QUOTED PASSAGE ▸

The sense of relief was palpable and swept across the crowd, as euphoric celebrations were roared out from every corner. Great to see Fowler get off the mark, one in the eye for the Fowler-bashers (mea culpa!), but in truth, he did absolutely stink out the place on Wednesday night, and deserved a brickbat or three. Fowler turned nonchalantly, accepted the acclaim, and celebrated quietly with his team-mates, as if to say that there is still a game here to be won.
The rocking atmos belied the measly attendance of 11,772 (rightly jeered by the two taxis full of Preston fans when announced over the tannoy), and seemed to give Cardiff an extra gear as they sought to grind Preston into the turf. Overall, the application and commitment were first rate, there was more of an edge to this performance, and whilst not a classic, there were more than a few moments to savour. Aside from the lively Fowler, JFH was also in the mood, threatening to decapitate a flock of seagulls rocketing one shot into the upper girders of the Canton with real venom.
The curse of the Sky cameras was being held at bay - the Bob Bank gave cheeky chappie pundit Dean Saunders a sweet and sour reception, as he perched precariously in Sky's ropey looking commentary position at the corner of the Canton. Half time arrived with the Bluebirds in control, Preston had been stubborn in defence but lacked any real attacking threat - their fall from grace this season having coincided far too neatly with Nugent's departure to be comfortable for their fans.
Happy days are destined to never last long at Ninian Park, and so it came to pass that PNE wiped the dopey grins off our faces with a blockbuster of a goal on 51 minutes, coming out of a clear blue sky (or a poor defensive clearance) - a superb, unstoppable volley from Callum Davidson which whizzed past Oakes at warp-factor speed. No fault on the keeper's part, who had looked calm and collected throughout, the safe pair of hands we were asking for, confident in the box, accurate with his kicks and alive to danger when it arose.
Groundhog Day again for the Bluebirds, who if they are not chasing a game with the clock running down, are attempting to restore a briefly held advantage. The shape of the team was restored to normality as Gunter replaced the injured Parry, releasing Sinclair to move upfield. Despite yet another setback, Cardiff were determined to get back into the match, and boosted by the exhortations of a lively crowd, continued to push the ball about with purpose.
Ledley was City's most effective player, throwing himself into every challenge (receiving an almighty boot to the face for his efforts at one stage), storming down the wing, and launching wicked quality balls into the box from all sorts of angles. On this form , he will be undroppable - the correct balance in midfield is clearly proving to be a head-scratching conundrum for Jones, and one suspects that he is yearning for the return of Scimeca, whose drive, steel and purpose will hopefully solidify the middle four and allow the creativity around him to flourish.
Cardiff's pressure was rewarded on the hour, as another corner from Joe (his delivery of corners today was different class, and has clearly moved him ahead of Parry in the pecking order, himself no slouch at getting good service into the box) was met by the darting Fowler, clipping the ball past Lonergan in classic poachtastic fashion. Berserk celebrations ensued, and the comfort blanket of a hard-won three points was tucked up around our collective chins. More substitutions followed - Peter Whittingham came on for a tiring Sinclair and had a belting few minutes on the pitch - earning huge applause as he stepped over, shuffled and jinked his way past the PNE left back (see below).

TASKS TO CARRY OUT ▸
[1] Print the section of the match report starting at "Ledley was City's" and ending at "him to flourish.".
[2] Which qualities of Scimeca does the match report name as hoped to solidify the middle four?

PROVIDED DATA ▸
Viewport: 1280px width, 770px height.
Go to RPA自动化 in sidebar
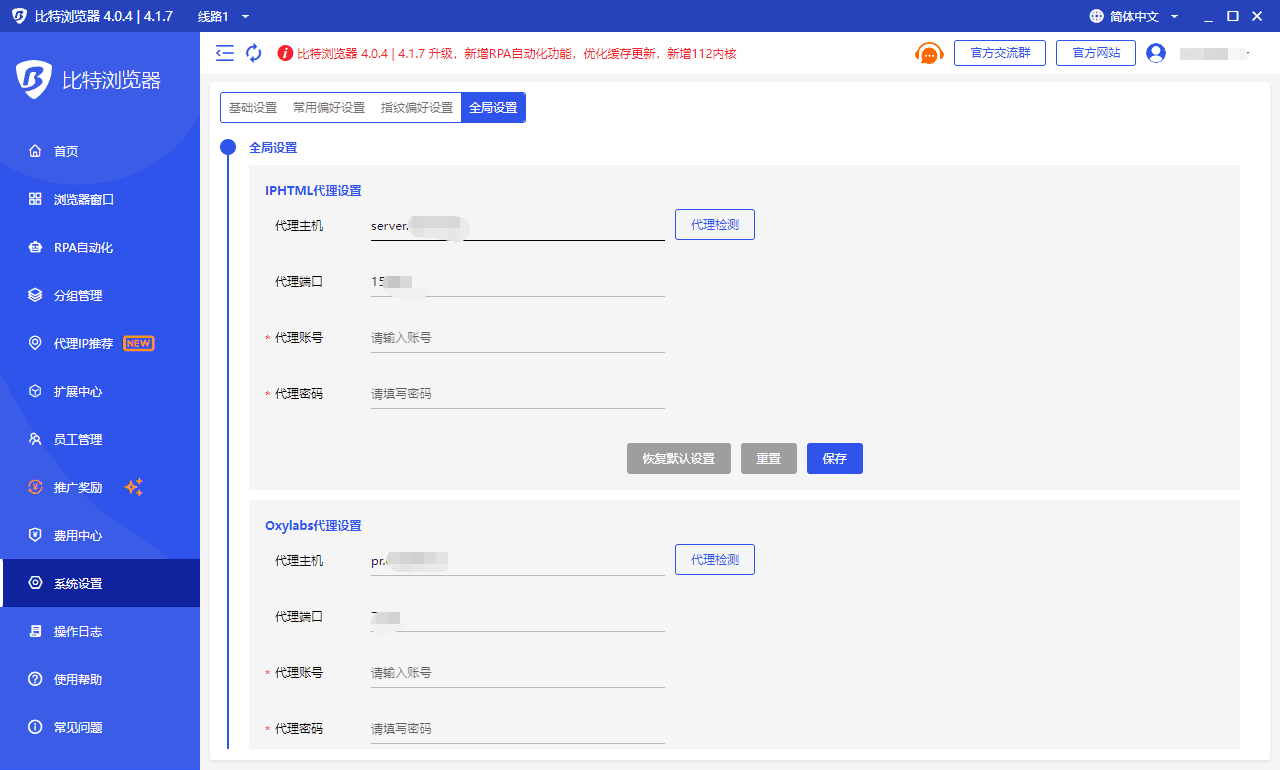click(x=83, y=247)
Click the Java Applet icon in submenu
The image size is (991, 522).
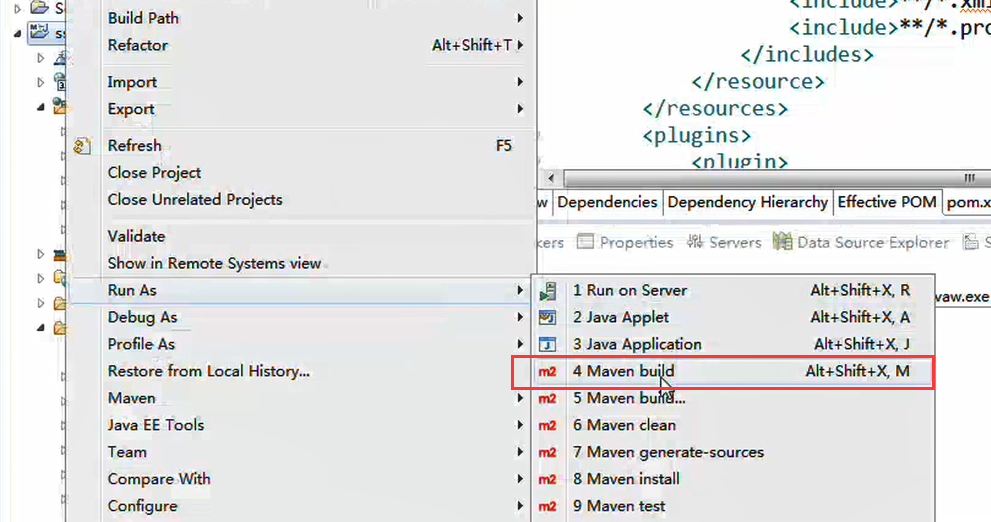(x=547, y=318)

EXERCISE ANSWERS ▸
[1]
Ledley was City's most effective player, throwing himself into every challenge (receiving an almighty boot to the face for his efforts at one stage), storming down the wing, and launching wicked quality balls into the box from all sorts of angles. On this form , he will be undroppable - the correct balance in midfield is clearly proving to be a head-scratching conundrum for Jones, and one suspects that he is yearning for the return of Scimeca, whose drive, steel and purpose will hopefully solidify the middle four and allow the creativity around him to flourish.

[2]
- Drive
- Steel
- Purpose